### WHAT TO DO:
Reproduce word for word the stretch of the article about Professor Land's book on the eye from "Vision express: Professor’s" through "cognition and mobility.".

Vision express: Professor’s new book gives quick insight into the eye
By: Jacqui Bealing
Last updated: Thursday, 5 June 2014
From the simplest photoreceptors that can tell day from night, to the latest advances in retinal implants, Sussex Emeritus Professor of Neurobiology Michael Land’s latest book, The Eye: A Very Short Introduction, sums up what is known – and still unknown - about our most important sensory organ.
Professor Land, a world authority on animal and human vision and a Fellow of the Royal Society, has joined the ranks of eminent academics such as Mary Beard, Germaine Greer and John Gribbin to pen a pocket guide in a specialist area for Oxford University Press’s best-selling series.
In lay terms, he writes about how various types of eyes all evolved around 500 million years ago and explores what vision means in terms of perception, cognition and mobility.
“There are no longer mysteries about the mechanics of the eye,” says Professor Land, who has spent 50 years researching vision, “and we know a little about how the brain processes information from the eyes, but have no idea how we perceive this neural representation as being 'out there' in the three-dimensional world. The perceived world is quite unlike the image on the retina, and this is endlessly fascinating and surprising.”
The book touches on areas of Professor Land’s own research, such as the “arms race” in terms of eye evolution. As he says: “There are some weird and wonderful eyes out there. If you’re a predator you need to see what to catch, and if you’re prey you need to see what’s coming.”
He also refers to his own studies on human eye-movement strategies, such as revealing that when batting in cricket and table tennis, players unwittingly take their eyes off the ball before hitting it.
“It’s all to do with anticipation of where the ball will bounce,” explains Professor Land. “Our eye movement system will direct our gaze in advance of action. Whether we’re doing simple or complex activities, our gaze is typically a half to one second ahead of our motor action.”
The slim volume ends with a look at what happens when eyes go wrong, either with diseases that develop such as diabetes and macular degeneration, or inherited conditions, such as retinitis pigmentosa. Although most are currently incurable, Professor Land gives hope with outlining promising results in stem cell therapy and the advances in prosthetic implants, and assesses the potential of computerised visual systems.
- Other Sussex academics who have written for the Very Short Introduction series include
Emeritus Reader Dr John Haigh on Probability, Professor Michael O’Shea on The Brain, and Professor Peter Coles on Cosmology.

### STORED DATA:
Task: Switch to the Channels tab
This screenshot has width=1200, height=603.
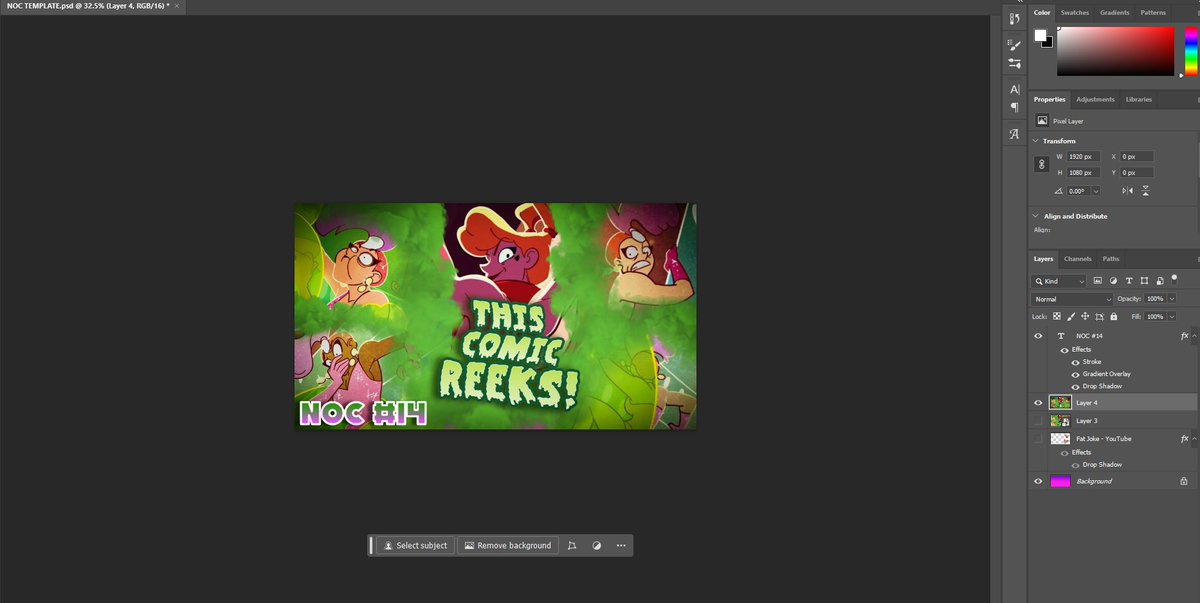Action: coord(1078,258)

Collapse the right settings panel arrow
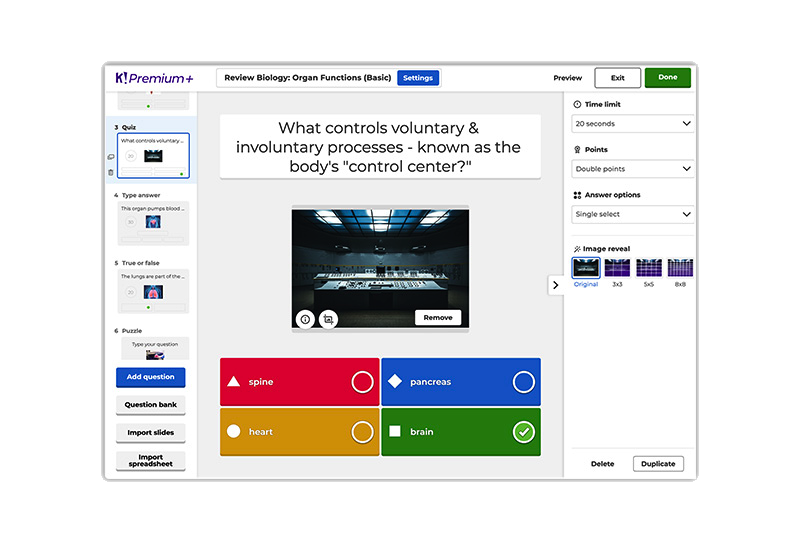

### SOLUTION FOR THIS TASK:
Vision express: Professor’s new book gives quick insight into the eye
By: Jacqui Bealing
Last updated: Thursday, 5 June 2014
From the simplest photoreceptors that can tell day from night, to the latest advances in retinal implants, Sussex Emeritus Professor of Neurobiology Michael Land’s latest book, The Eye: A Very Short Introduction, sums up what is known – and still unknown - about our most important sensory organ.
Professor Land, a world authority on animal and human vision and a Fellow of the Royal Society, has joined the ranks of eminent academics such as Mary Beard, Germaine Greer and John Gribbin to pen a pocket guide in a specialist area for Oxford University Press’s best-selling series.
In lay terms, he writes about how various types of eyes all evolved around 500 million years ago and explores what vision means in terms of perception, cognition and mobility.